On Gadu Sankranti, food is not consumed fresh but stored overnight outside the house in clay pots covered with wicker baskets. It is eaten the next day, which is the first day of the month of Kartik. A verse puts the rule succinctly: Ashwine raandhe kartike khaaye/jaa bor maange tai paye (Cooks in Ashwin, in Kartik consumes/the one is granted every boon). To explain the custom, a legend around Ashwinikumar is often cited: a divine physician, he is said to have prescribed Parvati to cook rice on the last days of Ashwin and eat it the next morning as a cure for an ailment.

Undesirable trait

Food anthropologist Ishita Dey points out that even if bratas provide for the consumption of foods beneficial for women, they are conditioned on the women first performing a stipulated role and putting their bodies through the act of abstinence and sacrifice. “We need to take a critical look at how women’s roles as nurturers and caregivers are doubly emphasised through the use of their bodies,” said Dey. “Besides, there’s the immense labour women are required to put in the kitchen to carry these culinary traditions forward.”

An example of what Dey calls valorisation of women’s labour, particularly in the kitchen, is Shankat Mangalchandi Brata, which requires the bratacharini to cook her own food. While that sounds fairly simple, it is patently not so. Tradition mandates that the observer must cook and eat with her right hand tucked under her right knee – a position called shankatabastha, which translates to perilous state. Usually two or more women perform these tiring rituals together since, at the end, a fellow bratini’s consent is needed to finish up.

Another brata that makes inordinate demands is Natayi Chandi Brata. Popular among those whose family lines can be traced to East Bengal, Natayi Chandi Brata requires women to prepare seven pitha or rice cakes – a mix of salted and unsalted or, in some homes like Bhowmik’s, savoury and sweet. Bengali artist-writer Rani Chanda recounts in her book Amar Maayer Baperbari how her aunts would eat the pithas they made in a shadowy corner of the house in absolute silence. The practice probably stemmed from age-old codes of feminine propriety in Bengal, where women would typically eat in private and often secretly, so that they were not seen eating.
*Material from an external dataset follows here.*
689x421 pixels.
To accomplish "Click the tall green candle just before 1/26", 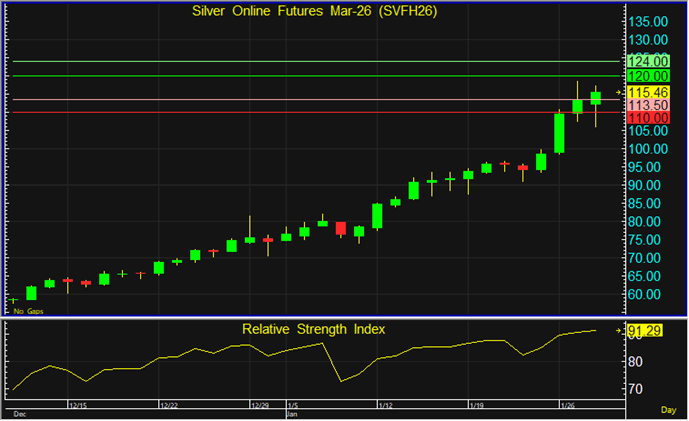I will [x=560, y=132].
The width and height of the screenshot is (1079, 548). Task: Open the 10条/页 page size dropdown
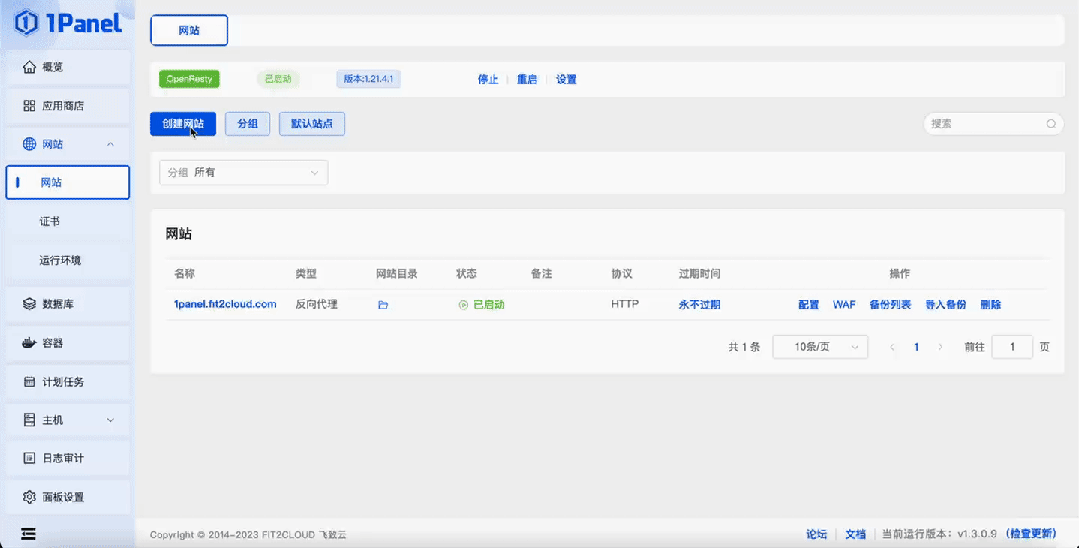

The brata katha narrated during Patayi Shashti Brata offers an insight into this relationship between food, women and feminine propriety. At the centre of the story is a young woman with a big appetite. Much to her mother-in-law’s despair, the woman often eats the Naivedya, or ritualistic food, before it could be offered to the gods. The story blames her gluttony and apathy towards fasts for her string of stillbirths. On the day of Patai Brata, while she is busy washing clothes at the pond, she overhears the sound of conch shells and ululation and remembers it’s Patai Brata, for which special food should have been prepared. As she runs home she trips on the root of a tree and collapses. In the end, her mother-in-law convinces her to observe Patai Shashti Brata and all is well. The moral of the story is clear: in a woman, longing for food is an undesirable, almost scandalous and sinful, trait.

Abstinence and sacrifice are even more pronounced in bratas for widowed women, whose lives were traditionally circumscribed by strict roles and rituals. Poet Satyendranath Dutta’s Dorokha Ekadoshi speaks of a young widow who is condemned to hunger and thirst on Ekadoshi Brata while a married woman enjoys luchis and mangoes from her husband’s platter. Her throat parched, her hunger insufferable, the widow endures silently. The poem concludes:

Ekadasir bidhan-datar garje nasha sukhi/
Adhomukhe biswa dekhe, hay go Biwanath,
Pashan pore ashru jhore pore divas raat.

The arbiter of Ekadasi is deep in slumber/
while the world watches on, head hung low,
as tears roll down stones all day long.

Priyadarshini Chatterjee is a food and culture writer, based in Kolkata. She is a Kalpalata Fellow for Food Writings for 2022.